The medium can be an electronic, magnetic, optical, electromagnetic, infrared, or semiconductor system (or apparatus or device) or a propagation medium. Examples of a computer-readable recordable medium include a semiconductor or solid state memory, magnetic tape, a removable computer diskette, a random access memory (RAM), a read-only memory (ROM), a rigid magnetic disk and an optical disk. Current examples of optical disks include compact disk-read only memory (CD-ROM), compact disk-read/write (CD-R/W) and DVD.
Further, a computer storage medium may contain or store a computer readable program code such that when the computer readable program code is executed on a computer, the execution of this computer readable program code causes the computer to transmit another computer readable program code over a communications link. This communications link may use a medium that is, for example without limitation, physical or wireless.

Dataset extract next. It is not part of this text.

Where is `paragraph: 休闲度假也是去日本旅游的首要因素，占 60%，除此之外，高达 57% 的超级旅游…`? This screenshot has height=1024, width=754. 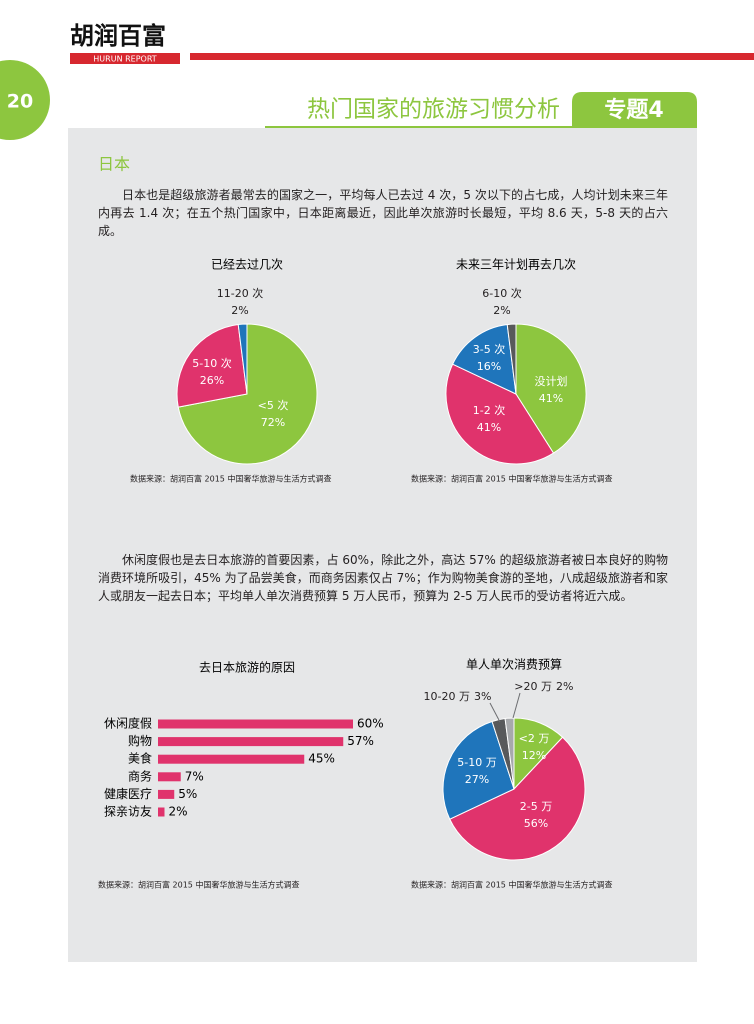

A data processing system suitable for storing and/or executing program code will include at least one processor coupled directly or indirectly to memory elements through a system bus. The memory elements can include local memory employed during actual execution of the program code, bulk storage, and cache memories which provide temporary storage of at least some program code in order to reduce the number of times code must be retrieved from bulk storage during execution.
Input/output or I/O devices (including but not limited to keyboards, displays, pointing devices, etc.) can be coupled to the system either directly or through intervening I/O controllers.
Network adapters may also be coupled to the system to enable the data processing system to become coupled to other data processing systems or remote printers or storage devices through intervening private or public networks. Modems, cable modem and Ethernet cards are just a few of the currently available types of network adapters.
The description of the present invention has been presented for purposes of illustration and description, and is not intended to be exhaustive or limited to the invention in the form disclosed. Many modifications and variations will be apparent to those of ordinary skill in the art. The embodiment was chosen and described in order to best explain the principles of the invention, the practical application, and to enable others of ordinary skill in the art to understand the invention for various embodiments with various modifications as are suited to the particular use contemplated.